名刺に並ぶ肩書で「塗装職人」の文字が一番大きい。修理や整備を手がける村山自動車ボデー工場(松本市双葉)の4代目、村山聡さん(54)は、「傷、へこみをきれいに直すのは、AI(人工知能)には絶対にできない」と語る。もう一つの肩書、「代表取締役」として需要の動向を読み、技術力を武器に会社を変革してきた。
ぶつけたり事故に遭ったりした車が工場に来る。「状態は千差万別。金属板の厚みもメーカーによって違う」。一つとして同じ復元作業はなく、樹脂など新素材への対応も必要だ。テクノロジーが発達しても練達した職人の技は欠かせないと考えるゆえんだ。
弟の優さん(52)は専務で、板金職人。ともに30年余りの経験を持つ兄弟職人の二枚看板に、最新設備を組み合わせる。完璧な修理を目指す取り組みを「美術品の贋作(がんさく)者のイメージ」と表現する。
要望は丁寧に聞く。修理に満足した客から「車検も」という依頼が増えている。自動運転化する車に備え、工場で電子制御装置も扱える認証を取得した。車検需要の取り込みが経営のポイントになると見込んでこそだ。
先手を打つ経営を心がけ、新聞や業界誌、インターネットなどを読み込む。情報の扱いは昔から得意だった。

子どもの頃は税理士志望。だが、曽祖父が1927(昭和2)年に創業した会社の行方が心配になった。唯一の整備士資格保持者だった祖父が倒れると、工場は続けられなくなる。

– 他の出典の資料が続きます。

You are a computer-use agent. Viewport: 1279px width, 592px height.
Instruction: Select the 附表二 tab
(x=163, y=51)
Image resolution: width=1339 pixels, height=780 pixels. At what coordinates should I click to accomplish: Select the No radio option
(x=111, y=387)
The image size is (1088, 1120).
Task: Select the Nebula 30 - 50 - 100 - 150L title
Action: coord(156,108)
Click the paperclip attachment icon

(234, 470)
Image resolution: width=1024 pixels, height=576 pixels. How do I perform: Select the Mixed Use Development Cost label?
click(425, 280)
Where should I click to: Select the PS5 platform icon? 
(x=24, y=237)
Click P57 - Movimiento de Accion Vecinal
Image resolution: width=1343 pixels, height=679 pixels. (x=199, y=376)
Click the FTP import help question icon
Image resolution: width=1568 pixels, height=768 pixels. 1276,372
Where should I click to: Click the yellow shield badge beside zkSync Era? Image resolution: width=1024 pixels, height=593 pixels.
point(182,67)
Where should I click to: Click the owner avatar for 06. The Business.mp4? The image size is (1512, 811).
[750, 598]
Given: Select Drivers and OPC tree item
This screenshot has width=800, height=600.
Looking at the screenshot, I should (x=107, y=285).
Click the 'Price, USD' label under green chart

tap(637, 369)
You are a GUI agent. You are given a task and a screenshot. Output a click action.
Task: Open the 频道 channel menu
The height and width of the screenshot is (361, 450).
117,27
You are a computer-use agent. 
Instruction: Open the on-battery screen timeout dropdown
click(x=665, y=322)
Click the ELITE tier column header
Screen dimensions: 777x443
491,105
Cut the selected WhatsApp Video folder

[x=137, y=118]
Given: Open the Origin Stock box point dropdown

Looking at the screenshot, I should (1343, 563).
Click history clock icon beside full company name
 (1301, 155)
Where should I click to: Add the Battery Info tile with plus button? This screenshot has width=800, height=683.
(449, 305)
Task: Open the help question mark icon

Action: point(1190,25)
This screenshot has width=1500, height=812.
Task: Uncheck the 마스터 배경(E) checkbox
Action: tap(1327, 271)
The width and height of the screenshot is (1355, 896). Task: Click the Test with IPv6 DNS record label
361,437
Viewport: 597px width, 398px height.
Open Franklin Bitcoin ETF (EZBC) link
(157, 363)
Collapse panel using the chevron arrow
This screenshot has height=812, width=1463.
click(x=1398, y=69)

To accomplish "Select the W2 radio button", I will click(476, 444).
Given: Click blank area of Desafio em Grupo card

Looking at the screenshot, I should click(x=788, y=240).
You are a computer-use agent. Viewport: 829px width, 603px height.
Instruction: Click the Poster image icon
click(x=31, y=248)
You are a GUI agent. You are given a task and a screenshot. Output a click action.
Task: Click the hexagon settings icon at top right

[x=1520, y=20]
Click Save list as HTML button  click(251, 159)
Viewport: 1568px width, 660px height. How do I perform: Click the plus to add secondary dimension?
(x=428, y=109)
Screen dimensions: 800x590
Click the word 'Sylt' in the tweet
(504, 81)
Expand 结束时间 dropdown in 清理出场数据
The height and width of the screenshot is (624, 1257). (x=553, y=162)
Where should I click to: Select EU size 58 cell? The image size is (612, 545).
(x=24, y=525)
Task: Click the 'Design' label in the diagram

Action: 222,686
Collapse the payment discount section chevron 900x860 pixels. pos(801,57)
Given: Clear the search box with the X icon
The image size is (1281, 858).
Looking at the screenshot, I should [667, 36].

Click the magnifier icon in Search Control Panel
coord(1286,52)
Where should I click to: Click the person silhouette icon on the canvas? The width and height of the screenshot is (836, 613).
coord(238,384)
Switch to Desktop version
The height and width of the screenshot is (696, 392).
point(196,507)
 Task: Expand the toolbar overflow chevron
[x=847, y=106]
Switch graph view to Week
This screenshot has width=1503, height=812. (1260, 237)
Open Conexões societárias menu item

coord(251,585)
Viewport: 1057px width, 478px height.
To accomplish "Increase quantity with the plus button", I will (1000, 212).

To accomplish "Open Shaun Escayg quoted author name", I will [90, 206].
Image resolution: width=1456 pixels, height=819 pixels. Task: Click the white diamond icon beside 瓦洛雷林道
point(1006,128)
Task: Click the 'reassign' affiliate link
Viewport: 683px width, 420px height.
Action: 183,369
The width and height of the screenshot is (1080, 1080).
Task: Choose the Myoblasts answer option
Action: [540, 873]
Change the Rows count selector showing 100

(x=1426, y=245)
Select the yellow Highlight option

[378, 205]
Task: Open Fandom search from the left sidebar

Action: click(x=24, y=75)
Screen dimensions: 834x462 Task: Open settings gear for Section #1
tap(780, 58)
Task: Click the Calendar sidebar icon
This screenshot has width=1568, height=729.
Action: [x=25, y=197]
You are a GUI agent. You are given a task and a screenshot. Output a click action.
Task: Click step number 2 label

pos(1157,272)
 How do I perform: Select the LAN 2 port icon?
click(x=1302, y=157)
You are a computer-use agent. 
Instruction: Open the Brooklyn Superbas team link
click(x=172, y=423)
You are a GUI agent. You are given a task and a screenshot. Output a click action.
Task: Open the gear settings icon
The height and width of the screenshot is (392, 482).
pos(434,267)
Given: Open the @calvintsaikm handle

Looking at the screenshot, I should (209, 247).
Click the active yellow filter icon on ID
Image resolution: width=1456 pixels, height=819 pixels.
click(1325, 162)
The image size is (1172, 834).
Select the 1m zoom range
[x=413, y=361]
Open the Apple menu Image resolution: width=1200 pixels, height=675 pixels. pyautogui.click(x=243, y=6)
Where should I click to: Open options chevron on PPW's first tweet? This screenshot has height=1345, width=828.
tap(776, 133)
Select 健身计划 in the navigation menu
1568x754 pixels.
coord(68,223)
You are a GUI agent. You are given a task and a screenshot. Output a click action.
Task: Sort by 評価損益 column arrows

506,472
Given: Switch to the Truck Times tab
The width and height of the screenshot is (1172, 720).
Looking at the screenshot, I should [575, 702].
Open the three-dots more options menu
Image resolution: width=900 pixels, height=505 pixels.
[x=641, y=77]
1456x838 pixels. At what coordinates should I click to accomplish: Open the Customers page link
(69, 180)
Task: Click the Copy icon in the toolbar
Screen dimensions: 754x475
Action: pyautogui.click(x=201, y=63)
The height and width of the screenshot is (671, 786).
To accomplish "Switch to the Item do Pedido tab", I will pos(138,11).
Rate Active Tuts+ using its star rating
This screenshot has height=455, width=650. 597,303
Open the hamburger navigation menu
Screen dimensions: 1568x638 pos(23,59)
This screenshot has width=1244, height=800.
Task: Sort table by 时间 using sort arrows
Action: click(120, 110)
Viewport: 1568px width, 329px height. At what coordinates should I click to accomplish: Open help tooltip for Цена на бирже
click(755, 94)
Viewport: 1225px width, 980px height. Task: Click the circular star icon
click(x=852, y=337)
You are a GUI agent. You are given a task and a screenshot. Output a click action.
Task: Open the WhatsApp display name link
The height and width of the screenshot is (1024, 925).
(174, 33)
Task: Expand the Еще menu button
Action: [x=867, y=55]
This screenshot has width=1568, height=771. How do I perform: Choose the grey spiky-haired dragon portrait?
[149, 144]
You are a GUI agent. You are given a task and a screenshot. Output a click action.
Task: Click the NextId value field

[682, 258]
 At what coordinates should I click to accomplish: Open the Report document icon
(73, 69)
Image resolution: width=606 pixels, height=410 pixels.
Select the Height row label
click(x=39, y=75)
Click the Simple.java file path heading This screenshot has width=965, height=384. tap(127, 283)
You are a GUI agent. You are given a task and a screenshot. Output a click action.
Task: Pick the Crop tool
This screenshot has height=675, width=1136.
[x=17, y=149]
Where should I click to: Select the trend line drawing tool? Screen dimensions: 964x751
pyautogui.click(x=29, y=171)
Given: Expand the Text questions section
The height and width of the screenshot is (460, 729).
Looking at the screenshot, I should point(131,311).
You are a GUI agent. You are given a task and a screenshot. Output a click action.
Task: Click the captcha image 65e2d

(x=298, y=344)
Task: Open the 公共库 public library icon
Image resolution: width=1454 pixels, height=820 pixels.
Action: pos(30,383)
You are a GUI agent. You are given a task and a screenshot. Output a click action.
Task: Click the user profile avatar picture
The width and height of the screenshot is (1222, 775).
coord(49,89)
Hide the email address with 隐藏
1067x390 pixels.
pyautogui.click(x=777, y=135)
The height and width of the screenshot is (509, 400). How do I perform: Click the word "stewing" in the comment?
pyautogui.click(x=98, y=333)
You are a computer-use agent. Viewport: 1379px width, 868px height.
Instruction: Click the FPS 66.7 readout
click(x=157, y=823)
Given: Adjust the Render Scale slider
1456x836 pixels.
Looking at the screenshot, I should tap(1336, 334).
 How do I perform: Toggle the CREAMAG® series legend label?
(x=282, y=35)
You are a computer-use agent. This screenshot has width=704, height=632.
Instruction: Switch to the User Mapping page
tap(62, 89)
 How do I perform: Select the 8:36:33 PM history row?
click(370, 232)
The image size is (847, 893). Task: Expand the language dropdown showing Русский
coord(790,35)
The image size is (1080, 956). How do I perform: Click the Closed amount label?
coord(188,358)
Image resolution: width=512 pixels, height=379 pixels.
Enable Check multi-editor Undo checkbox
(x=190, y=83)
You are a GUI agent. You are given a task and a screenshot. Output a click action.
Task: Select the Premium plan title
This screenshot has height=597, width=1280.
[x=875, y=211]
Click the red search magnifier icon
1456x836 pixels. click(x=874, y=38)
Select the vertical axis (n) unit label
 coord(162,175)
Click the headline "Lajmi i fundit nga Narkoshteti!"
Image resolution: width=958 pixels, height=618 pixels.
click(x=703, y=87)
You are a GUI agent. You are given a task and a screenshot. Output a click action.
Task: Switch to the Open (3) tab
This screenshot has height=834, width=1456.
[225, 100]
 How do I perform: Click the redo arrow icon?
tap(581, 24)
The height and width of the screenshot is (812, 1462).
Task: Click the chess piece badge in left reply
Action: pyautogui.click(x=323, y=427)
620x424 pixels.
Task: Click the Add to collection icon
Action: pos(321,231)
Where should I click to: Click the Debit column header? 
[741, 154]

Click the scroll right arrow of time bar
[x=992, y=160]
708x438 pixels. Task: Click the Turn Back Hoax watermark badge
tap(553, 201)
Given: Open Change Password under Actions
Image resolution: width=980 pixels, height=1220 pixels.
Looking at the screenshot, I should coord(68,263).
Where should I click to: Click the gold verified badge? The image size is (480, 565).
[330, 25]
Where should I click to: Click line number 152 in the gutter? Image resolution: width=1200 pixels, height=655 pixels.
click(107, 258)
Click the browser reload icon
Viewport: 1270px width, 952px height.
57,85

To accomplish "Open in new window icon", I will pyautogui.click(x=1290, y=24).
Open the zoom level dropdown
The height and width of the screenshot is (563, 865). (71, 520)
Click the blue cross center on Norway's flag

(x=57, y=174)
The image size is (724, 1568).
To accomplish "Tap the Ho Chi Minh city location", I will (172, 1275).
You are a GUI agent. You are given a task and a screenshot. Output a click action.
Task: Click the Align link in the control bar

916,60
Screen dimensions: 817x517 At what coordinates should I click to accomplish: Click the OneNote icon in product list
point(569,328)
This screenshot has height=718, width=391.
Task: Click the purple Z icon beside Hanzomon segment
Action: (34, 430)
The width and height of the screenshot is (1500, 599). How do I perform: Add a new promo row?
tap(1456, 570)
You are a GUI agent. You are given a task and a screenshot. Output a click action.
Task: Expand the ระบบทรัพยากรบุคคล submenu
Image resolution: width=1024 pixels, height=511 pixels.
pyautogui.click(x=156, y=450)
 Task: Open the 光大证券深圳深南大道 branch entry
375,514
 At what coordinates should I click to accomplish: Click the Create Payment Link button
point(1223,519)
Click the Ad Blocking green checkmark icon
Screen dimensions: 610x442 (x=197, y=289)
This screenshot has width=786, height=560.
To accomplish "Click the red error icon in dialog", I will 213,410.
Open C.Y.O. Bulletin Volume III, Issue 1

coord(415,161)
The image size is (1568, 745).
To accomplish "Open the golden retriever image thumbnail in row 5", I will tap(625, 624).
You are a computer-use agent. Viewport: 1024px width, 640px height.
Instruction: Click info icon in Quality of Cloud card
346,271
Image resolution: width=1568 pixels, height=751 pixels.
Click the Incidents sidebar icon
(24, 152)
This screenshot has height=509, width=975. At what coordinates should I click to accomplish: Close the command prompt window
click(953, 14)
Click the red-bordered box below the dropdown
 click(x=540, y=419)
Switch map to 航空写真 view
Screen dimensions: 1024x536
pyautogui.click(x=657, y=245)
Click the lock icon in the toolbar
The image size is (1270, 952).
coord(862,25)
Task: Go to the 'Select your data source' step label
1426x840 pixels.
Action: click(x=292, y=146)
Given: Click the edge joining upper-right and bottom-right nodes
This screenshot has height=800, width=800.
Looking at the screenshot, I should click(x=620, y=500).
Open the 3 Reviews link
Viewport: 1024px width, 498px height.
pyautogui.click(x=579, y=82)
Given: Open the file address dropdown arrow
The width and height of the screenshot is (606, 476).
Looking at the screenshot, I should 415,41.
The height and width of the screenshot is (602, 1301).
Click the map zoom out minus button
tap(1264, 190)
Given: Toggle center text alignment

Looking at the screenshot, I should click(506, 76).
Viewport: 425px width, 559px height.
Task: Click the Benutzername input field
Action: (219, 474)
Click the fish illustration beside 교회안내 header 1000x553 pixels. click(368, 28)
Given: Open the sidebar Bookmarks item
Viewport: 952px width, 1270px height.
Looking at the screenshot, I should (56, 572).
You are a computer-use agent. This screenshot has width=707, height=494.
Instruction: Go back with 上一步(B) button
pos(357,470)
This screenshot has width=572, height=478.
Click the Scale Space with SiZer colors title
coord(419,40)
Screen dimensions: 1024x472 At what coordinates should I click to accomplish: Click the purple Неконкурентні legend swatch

10人いる社員はどうなるのか。松本深志高校在学中、自分が整備士になると決めた。
東京での修業中、ディーラーが自前で整備や修理をする内製化の流れを目の当たりにした。地元に帰ると、会社の仕事はディーラー下請けが8割だった。取引先を多様化しようと、保険代理店などの営業に回った。
やがて読み通り、中信のディーラーも内製化を進めたが、乗り越えた。今、下請け仕事は1割にも満たない。
事故修理の需要が減るとも読んだ。自動ブレーキなど安全装置は日進月歩。新規採用をやめ、定年自然減で社員を減らした。
今、役員以外の正社員は長男岳さん(24)だけ。自分と同じく、深志高を出て整備士になった。次男(21)、三男(18)も整備士の道を歩んでいる。
3兄弟の少数精鋭で十分に稼ぐ。家業の次代をそう描き、効率のいい経営を目指す。

【プロフィル】
むらやま・さとし1968年、松本市出身。松本深志高卒業後、自動車整備士の学校へ。東京都内で3年修業し、村山自動車ボデー工場入社。2011年、社長就任。松本市高宮北在住。